Model fitting and evaluation of gains from semi-supervision

We compared the single-omics SSAE model to a corresponding unsupervised model to judge the suitability of our semi-supervised solution for reducing dimensions. This new model, called Unsupervised AE (USAE), had the same neural network structure as the SSAE model, but assigned zero weight to the supervised term of the cost function (i.e. α = 1). USAE can thus be seen as the autoencoder part of SSAE from which the 1LP has been cut out, and it was used to evaluate the value of having the semi-supervising term in the SSAE cost function. To ensure that the encoding performance of USAE was similar to SSAE, we trained USAE using the same configurations. We also ensured that the reconstruction performance of USAE achieved the same reconstruction performance as SSAE, i.e. the same MSE. To do so, we stopped the USAE training phase once the MSE had reached that of the corresponding SSAE model. Thus, the subspaces derived from SSAE and USAE reconstructed the omics input equally well, but the former was expected to be a subspace with stronger predictive potential for the target variables than the latter at an equal reconstruction quality of the omics data.
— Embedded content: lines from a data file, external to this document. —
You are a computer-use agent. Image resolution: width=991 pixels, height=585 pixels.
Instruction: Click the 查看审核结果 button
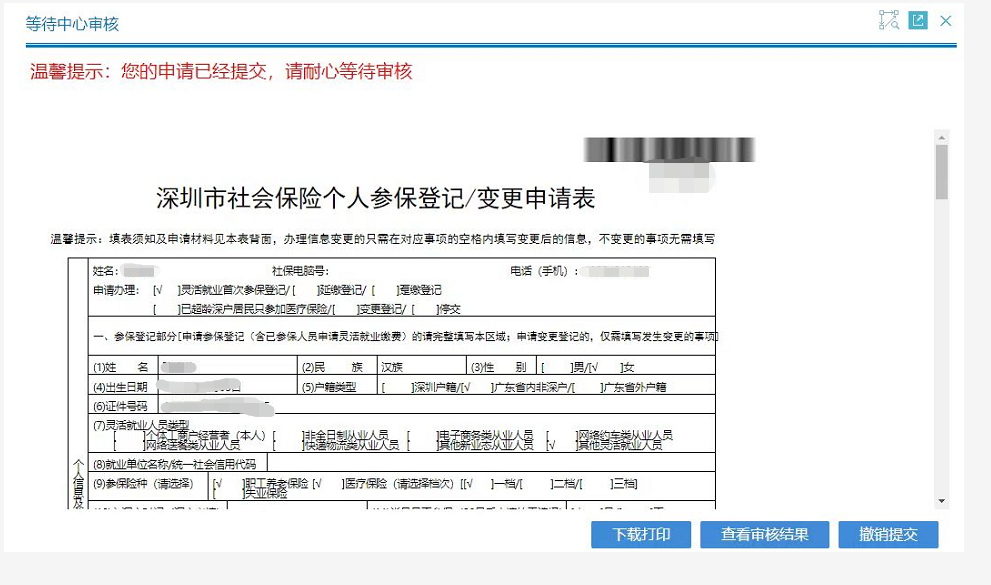click(765, 534)
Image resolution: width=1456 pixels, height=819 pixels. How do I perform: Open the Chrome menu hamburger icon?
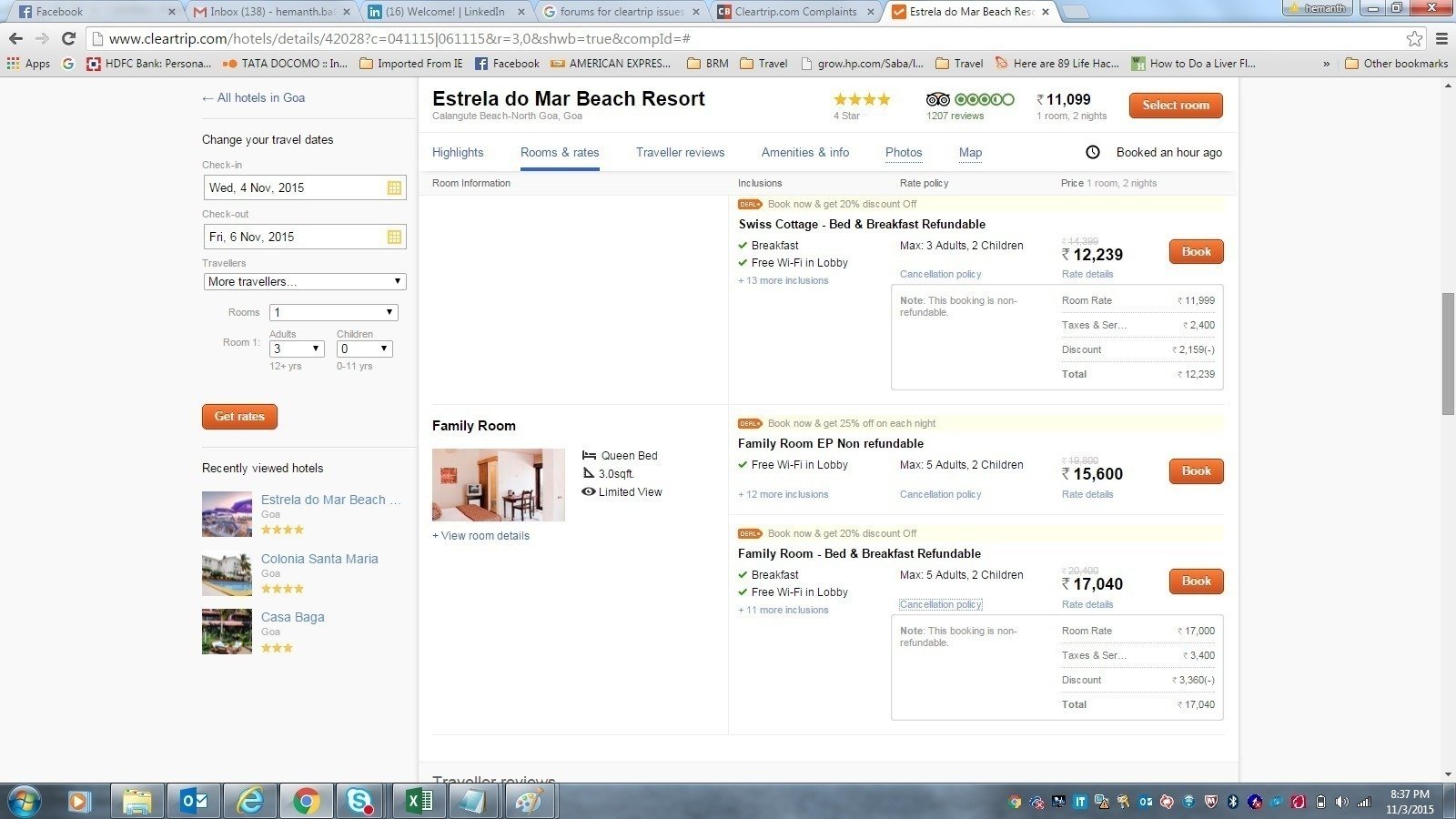coord(1441,38)
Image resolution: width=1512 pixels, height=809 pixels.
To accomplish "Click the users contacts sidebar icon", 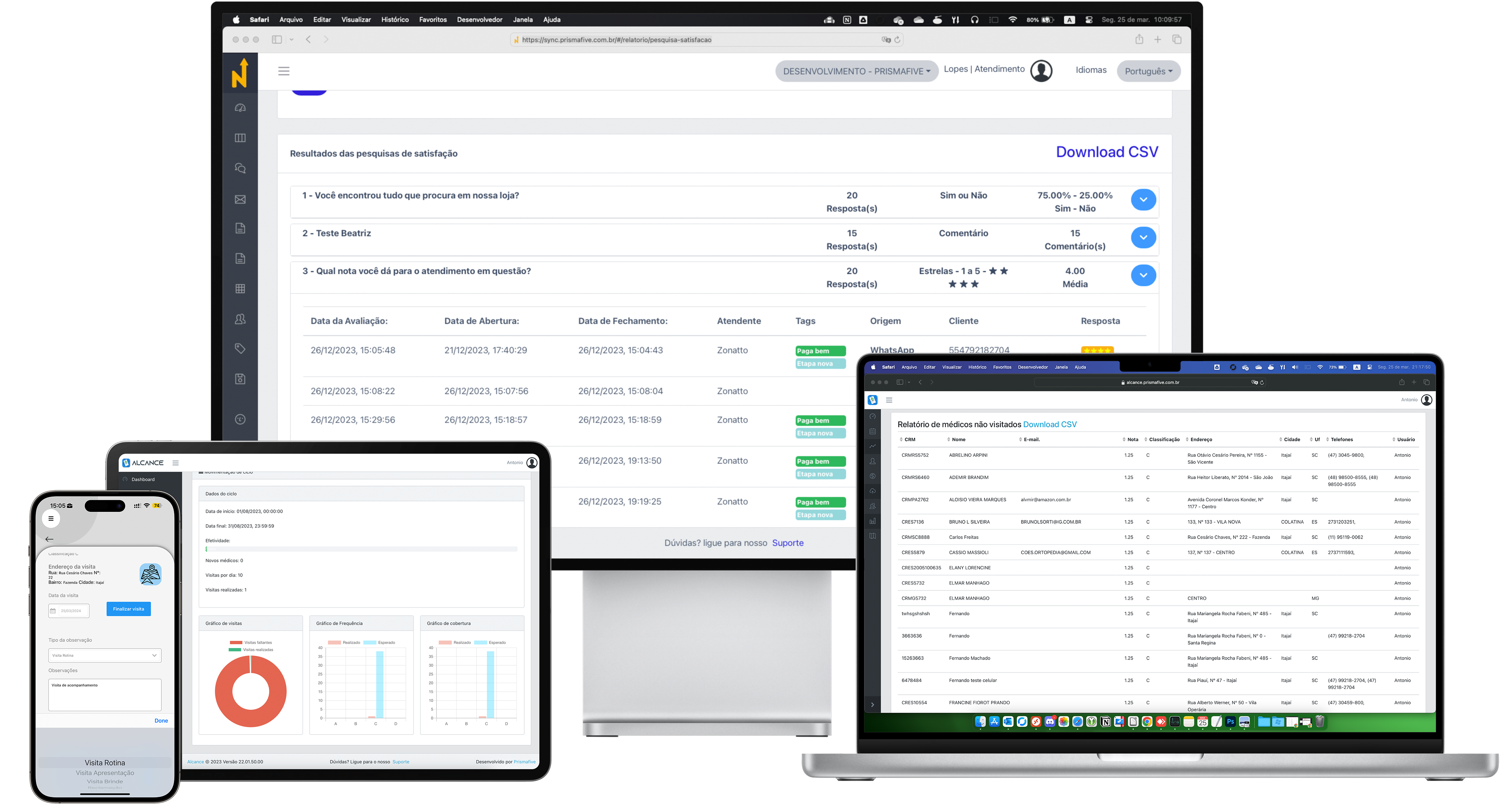I will 240,319.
The tuned hyperparameters were the number of neurons on the hidden layer of the encoder (nh), the dropout rate (r), the size of the bottleneck layer (l), and the convexity parameter (α). The values of r tested ranged from 0.2 to 0.8 by 0.1, those of α from 0.1 to 0.9 by 0.1. Bottleneck layer dimensions were tested starting from 10 by steps of 10 and from 1 by steps of 1 for transcriptomic and metabolomic data, respectively. The number of neurons on the encoder hidden layer was varied from 25 by steps of 25 and from 5 by steps of 5 for transcriptomic and metabolomic data, respectively. Further tests were performed to capture possible performance gains using other activation functions and optimizers. Adam and LeakyReLU, coupled, showed good training performance; both were therefore kept.

Model fitting was performed using a batch size of 64 and a learning rate of 10–3. A large decay rate of 0.9 was chosen, and higher values (0.95 to 0.99) did not show substantial differences in dimension reduction performance from 0.9. One fifth of the training sample was used as a validation sample, consisting of 200 participants. The minimum number of epochs was set to 10 for transcriptomic data and 6 for metabolomic data, and the training procedure was stopped using a moving average of window size of 10 and 6 on the validation cost function, respectively. Therefore, if the validation cost at a given epoch did not improve the average validation cost of the past window epochs, the procedure stopped. The computation was performed with the Keras and Tensorflow modules on the R interface (https://tensorflow.rstudio.com/).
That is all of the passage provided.